I’m a recovering control freak. Today I am happy to say the recovery is going well. Tomorrow will probably be a different story if my four year old son and I clash over the household structure. Mother Mary began showing me my intense desire to control everything and everyone from the moment of my conscious awakening. While I was reluctantly willing to admit to my more obvious tendencies to manipulate, I was adamant in my denial of the not so obvious. Growing up in an environment that felt so out of control provided a pressing sense of imminent destruction and chaos unless I stepped in and did something, anything. Understanding why is great as far as it goes, but in and of itself, never seemed to change the behavior and consequently the outcome.
Control is a strange energy to dance with. At times I’m desperate for things to go the way I believe they should go and work to impose my will on those involved. But at the same time I abhor being controlled and pull so far back at the first whisper, I might as well not be in the same hemisphere. And yet, I combed the earth looking for people to tell me what to do and how to live my life. What should I eat, wear, listen to, enjoy, worship, etc… As Spock would say, “fascinating.” How can there be three such powerful dynamics occurring simultaneously?
Mother teaches me not to control others and not to allow myself to be controlled. Over the years those two concepts have become more and more subtle. My latest example of trying to resist being controlled is with email. People send me all kinds of emails. As far as the content goes, for the most part, I enjoy them all. But there is a certain type that throws up my wall of defenses and gets my anger cranked up so fast, I’m surprised every time. You probably have received these countless times. The content is something about love, friendship or spirituality, and I’m reading along and thinking, this is so nice, and then wham! “Please send this to at least 5 people or you will burn in hell and great tragedy will strike you or your loved ones. My favorite is the one where your “gift” from the universe is in direct proportion to the number of people you send it to.
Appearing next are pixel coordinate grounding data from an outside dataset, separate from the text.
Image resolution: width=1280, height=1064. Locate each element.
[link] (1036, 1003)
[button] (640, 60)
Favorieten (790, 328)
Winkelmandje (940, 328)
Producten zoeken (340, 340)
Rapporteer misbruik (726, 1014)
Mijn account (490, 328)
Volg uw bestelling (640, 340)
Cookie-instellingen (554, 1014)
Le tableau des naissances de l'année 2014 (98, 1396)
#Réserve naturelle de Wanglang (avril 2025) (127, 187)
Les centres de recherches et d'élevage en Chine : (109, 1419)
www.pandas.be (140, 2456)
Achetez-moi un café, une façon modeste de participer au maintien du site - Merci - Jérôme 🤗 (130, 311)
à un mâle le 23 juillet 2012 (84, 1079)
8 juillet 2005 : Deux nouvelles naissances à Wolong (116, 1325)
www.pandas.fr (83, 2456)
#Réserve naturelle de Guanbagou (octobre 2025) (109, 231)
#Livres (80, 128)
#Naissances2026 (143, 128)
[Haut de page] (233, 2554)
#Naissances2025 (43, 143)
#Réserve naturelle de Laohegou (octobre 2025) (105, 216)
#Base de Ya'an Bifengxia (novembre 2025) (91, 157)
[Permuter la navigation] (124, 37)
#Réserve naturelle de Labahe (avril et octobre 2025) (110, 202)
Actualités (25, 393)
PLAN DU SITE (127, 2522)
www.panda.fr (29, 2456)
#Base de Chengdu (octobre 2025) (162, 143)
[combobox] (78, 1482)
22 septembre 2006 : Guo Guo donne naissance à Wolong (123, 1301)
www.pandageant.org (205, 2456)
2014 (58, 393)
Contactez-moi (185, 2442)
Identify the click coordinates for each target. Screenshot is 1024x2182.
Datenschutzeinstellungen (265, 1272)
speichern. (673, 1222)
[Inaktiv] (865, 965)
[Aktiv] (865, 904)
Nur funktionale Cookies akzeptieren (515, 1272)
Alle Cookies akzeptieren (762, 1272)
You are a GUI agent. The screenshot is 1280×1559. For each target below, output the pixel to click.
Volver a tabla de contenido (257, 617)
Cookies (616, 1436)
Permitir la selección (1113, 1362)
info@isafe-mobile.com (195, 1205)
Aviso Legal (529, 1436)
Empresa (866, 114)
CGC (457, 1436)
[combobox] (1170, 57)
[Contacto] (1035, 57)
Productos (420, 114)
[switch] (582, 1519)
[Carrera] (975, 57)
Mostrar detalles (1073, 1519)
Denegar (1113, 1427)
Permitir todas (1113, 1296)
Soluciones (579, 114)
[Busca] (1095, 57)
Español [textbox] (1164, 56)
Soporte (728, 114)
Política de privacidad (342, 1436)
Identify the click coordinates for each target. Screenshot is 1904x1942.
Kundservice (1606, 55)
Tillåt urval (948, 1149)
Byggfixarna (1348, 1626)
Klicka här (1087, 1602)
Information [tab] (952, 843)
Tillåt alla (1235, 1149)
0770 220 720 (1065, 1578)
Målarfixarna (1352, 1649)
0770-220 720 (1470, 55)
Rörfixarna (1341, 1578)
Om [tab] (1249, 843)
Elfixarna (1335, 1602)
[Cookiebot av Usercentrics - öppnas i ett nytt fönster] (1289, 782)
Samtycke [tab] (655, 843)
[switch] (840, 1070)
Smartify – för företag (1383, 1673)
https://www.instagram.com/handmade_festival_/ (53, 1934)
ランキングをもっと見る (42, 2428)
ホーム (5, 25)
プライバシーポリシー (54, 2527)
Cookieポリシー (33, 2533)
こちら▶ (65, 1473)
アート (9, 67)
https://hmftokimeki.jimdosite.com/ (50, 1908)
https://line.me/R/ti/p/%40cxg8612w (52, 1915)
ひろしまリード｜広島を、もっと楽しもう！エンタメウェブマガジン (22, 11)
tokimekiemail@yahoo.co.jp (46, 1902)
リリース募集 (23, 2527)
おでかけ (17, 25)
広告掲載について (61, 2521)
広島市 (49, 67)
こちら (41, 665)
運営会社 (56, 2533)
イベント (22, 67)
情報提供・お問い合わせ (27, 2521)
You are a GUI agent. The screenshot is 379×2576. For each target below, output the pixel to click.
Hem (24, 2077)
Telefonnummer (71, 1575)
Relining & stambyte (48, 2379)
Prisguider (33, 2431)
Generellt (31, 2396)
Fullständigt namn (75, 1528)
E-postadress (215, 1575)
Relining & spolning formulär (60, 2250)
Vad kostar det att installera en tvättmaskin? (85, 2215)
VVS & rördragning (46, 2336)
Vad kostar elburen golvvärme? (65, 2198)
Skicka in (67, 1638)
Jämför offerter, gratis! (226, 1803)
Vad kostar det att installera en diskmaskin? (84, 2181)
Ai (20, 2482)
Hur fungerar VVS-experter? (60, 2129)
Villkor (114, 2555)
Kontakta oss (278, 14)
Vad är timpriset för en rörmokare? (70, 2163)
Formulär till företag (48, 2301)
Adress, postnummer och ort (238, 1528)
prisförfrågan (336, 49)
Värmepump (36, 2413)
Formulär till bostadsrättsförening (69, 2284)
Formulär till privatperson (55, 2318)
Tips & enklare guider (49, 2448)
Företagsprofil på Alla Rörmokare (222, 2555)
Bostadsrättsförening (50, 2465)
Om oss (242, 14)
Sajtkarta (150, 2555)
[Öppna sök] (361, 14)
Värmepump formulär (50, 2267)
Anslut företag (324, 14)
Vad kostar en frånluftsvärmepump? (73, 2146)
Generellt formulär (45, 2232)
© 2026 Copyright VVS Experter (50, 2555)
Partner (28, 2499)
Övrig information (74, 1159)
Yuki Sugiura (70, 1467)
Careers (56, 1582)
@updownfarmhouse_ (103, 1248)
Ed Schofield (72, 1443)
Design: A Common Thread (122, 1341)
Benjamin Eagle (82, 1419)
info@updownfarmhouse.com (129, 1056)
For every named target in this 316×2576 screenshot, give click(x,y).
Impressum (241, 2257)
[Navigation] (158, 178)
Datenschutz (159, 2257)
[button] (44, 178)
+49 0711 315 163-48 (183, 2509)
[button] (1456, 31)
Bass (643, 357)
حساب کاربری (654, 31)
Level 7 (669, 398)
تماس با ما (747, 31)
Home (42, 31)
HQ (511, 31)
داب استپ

And of course there’s the one with St. Teresa’s prayer that if you say the prayer and send it to 12 people including the one who sent it to you, when you get yours back, you get something “special” with the email. I tried it once, against my better discernment and got nothing. It’s as if all the control freaks on the planet finally found an outlet.
It amazes me that the people who originate these emails can’t conceive that I might just pass it on to a few loved ones WITHOUT their explicit directions. Those emails wreck havoc with my guilt because they intimate that if you don’t send it you don’t REALLY love your friends because if you did you would do as you are told! This is how I lived my whole life. Designing ways to control and flinging them out into the world and when that energy came hurtling back to me, blindly sending it out to the prescribed amount of people and feeling so pissed off all the time, I thought I would loose my mind.
Controlling and being controlled is a full time occupation. It doesn’t leave much room for things like, what do I need and what do I think about this, or how does this make me feel. Once Mother gently began to move me inward I discovered a whole new world, me. Oddly enough, the less controlling I am, I have time for things like, my son for instance, my marriage, writing, playing, and eating moderately. I’ll be writing about this theme often, as it comes up daily for me, especially with my son, am I controlling him or providing structure? I worry about that all the time, which I suspect makes me more controlling.
Keep the emails coming, but don’t be offended if you don’t get it back, it’s a control thing.